Capricor Therapeutics Inc (NASDAQ:CAPR) shares are surging 6% today on the heels of H.C. Wainwright analyst Joseph Pantginis‘s new burst of confidence on the drug maker’s prospects. Particularly, the analyst glances ahead to fourth quarter Duchenne muscular dystrophy (DMD) drivers “now that cardio dust has settled” from negative publicity circling the firm’s CAP-1002 ALLSTAR trial evaluating heart attack patients.
While “the shares have struggled to recover since then,” the analyst points to a largely overlooked six-month data read-out from Capricor’s CAP-1002 HOPE-Duchenne trial, highlighting: “Don’t forget that the six-month HOPE look beat our expectations.” With new confidence thanks to “significant FDA visibility for the DMD program,” Pantginis now wagers that “catalysts next quarter could reinvigorate interest in the shares.”
Therefore, the analyst reiterates a Buy rating on CAPR stock while bumping up the price target from $2.15 to $6.50, which implies a close to 531% increase from where the stock is currently trading. (To watch Pantginis’ track record, click here)
Future share drivers that could lead to upside for Capricor include:
- 12-month data due from the HOPE-Duchenne trial
- A forthcoming presentation of the six-month HOPE data at a medical conference
- The initiation of a randomized, double-blind placebo-controlled Phase 2 DMD trial
Looking ahead, the analyst expects HOPE data could be presented in October at either the American Neurological Association conference, the European Society of Gene & Cell Therapy conference, or the American Society of Human Genetics conference.
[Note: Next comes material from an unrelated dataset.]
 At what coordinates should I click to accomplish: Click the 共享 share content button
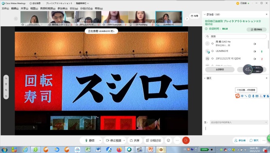point(135,140)
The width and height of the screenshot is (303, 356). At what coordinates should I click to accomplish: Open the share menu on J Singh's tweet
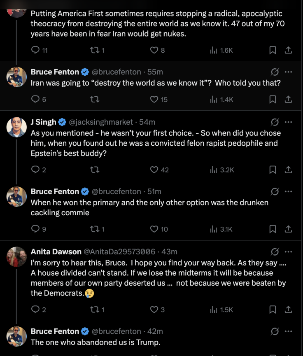click(x=288, y=169)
Pantginis notes that with regard to the encouraging HOPE trial: “KOLs have indicated that the heart is quite involved in this advanced population and key to prolonged survival and that the data were impressive (especially with the clinical observation that the cardiac improvements coincided with skeletal muscle improvements).”
As “Fruitful discussions with FDA [ignite] the path forward” for Capricor, the analyst concludes commending positive FDA feedback on the DMD program, adding that the agency has pointed to CAPR’s existing nonclinical safety and efficacy database as “sufficient as support for the IND in incorporating repeat IV dosing.” Considering that the agency also delivered a Rare Pediatric Disease Designation to CAP-1002, Pantginis surmises that should the drug garner the green light, it “could be eligible for a Priority Review Voucher (several of which have been sold in the range of $125-350 million),” adding, “Two additional, and likely in our belief, designations which could be sought are Breakthrough Therapy and Regenerative Medicine Advanced Therapy (RMAT) based on the continuing unmet medical need in DMD.”